- YOUR INSTRUCTIONS -
When you copy the entries, keep every word exactly as it stands.

--

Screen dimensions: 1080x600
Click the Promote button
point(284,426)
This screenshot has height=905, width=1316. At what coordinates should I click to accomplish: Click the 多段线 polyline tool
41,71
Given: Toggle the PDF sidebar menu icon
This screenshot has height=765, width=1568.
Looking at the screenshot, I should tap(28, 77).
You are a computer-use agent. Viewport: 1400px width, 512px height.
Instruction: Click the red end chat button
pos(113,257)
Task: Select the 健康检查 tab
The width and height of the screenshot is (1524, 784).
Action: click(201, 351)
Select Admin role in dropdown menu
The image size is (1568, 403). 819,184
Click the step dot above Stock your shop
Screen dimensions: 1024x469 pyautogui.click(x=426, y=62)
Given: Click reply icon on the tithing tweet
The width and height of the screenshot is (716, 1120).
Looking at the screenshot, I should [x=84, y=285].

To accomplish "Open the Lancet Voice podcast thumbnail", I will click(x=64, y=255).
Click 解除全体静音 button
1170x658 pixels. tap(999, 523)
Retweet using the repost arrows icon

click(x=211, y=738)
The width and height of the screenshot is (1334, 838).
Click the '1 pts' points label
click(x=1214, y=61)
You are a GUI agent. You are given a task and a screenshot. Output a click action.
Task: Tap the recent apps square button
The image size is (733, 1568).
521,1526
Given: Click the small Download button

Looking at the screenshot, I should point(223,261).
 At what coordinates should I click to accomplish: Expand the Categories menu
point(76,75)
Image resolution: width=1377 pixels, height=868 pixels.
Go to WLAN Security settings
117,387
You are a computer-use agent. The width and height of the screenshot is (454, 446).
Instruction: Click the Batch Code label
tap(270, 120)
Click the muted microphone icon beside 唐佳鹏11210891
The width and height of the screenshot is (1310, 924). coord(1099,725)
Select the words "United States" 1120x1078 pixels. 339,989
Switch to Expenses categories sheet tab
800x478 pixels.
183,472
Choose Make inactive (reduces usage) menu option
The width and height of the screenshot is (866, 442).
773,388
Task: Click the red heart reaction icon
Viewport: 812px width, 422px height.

--

- OUTPUT OF THE TASK -
Screen dimensions: 1080x600
Click the Promote button
point(284,426)
This screenshot has height=905, width=1316. At what coordinates should I click to accomplish: Click the 多段线 polyline tool
41,71
Given: Toggle the PDF sidebar menu icon
This screenshot has height=765, width=1568.
Looking at the screenshot, I should tap(28, 77).
You are a computer-use agent. Viewport: 1400px width, 512px height.
Instruction: Click the red end chat button
pos(113,257)
Task: Select the 健康检查 tab
The width and height of the screenshot is (1524, 784).
Action: click(201, 351)
Select Admin role in dropdown menu
The image size is (1568, 403). 819,184
Click the step dot above Stock your shop
Screen dimensions: 1024x469 pyautogui.click(x=426, y=62)
Given: Click reply icon on the tithing tweet
The width and height of the screenshot is (716, 1120).
Looking at the screenshot, I should [x=84, y=285].

To accomplish "Open the Lancet Voice podcast thumbnail", I will click(x=64, y=255).
Click 解除全体静音 button
1170x658 pixels. tap(999, 523)
Retweet using the repost arrows icon

click(x=211, y=738)
The width and height of the screenshot is (1334, 838).
Click the '1 pts' points label
click(x=1214, y=61)
You are a GUI agent. You are given a task and a screenshot. Output a click action.
Task: Tap the recent apps square button
The image size is (733, 1568).
521,1526
Given: Click the small Download button

Looking at the screenshot, I should point(223,261).
 At what coordinates should I click to accomplish: Expand the Categories menu
point(76,75)
Image resolution: width=1377 pixels, height=868 pixels.
Go to WLAN Security settings
117,387
You are a computer-use agent. The width and height of the screenshot is (454, 446).
Instruction: Click the Batch Code label
tap(270, 120)
Click the muted microphone icon beside 唐佳鹏11210891
The width and height of the screenshot is (1310, 924). coord(1099,725)
Select the words "United States" 1120x1078 pixels. 339,989
Switch to Expenses categories sheet tab
800x478 pixels.
183,472
Choose Make inactive (reduces usage) menu option
The width and height of the screenshot is (866, 442).
773,388
Task: Click the red heart reaction icon
Viewport: 812px width, 422px height.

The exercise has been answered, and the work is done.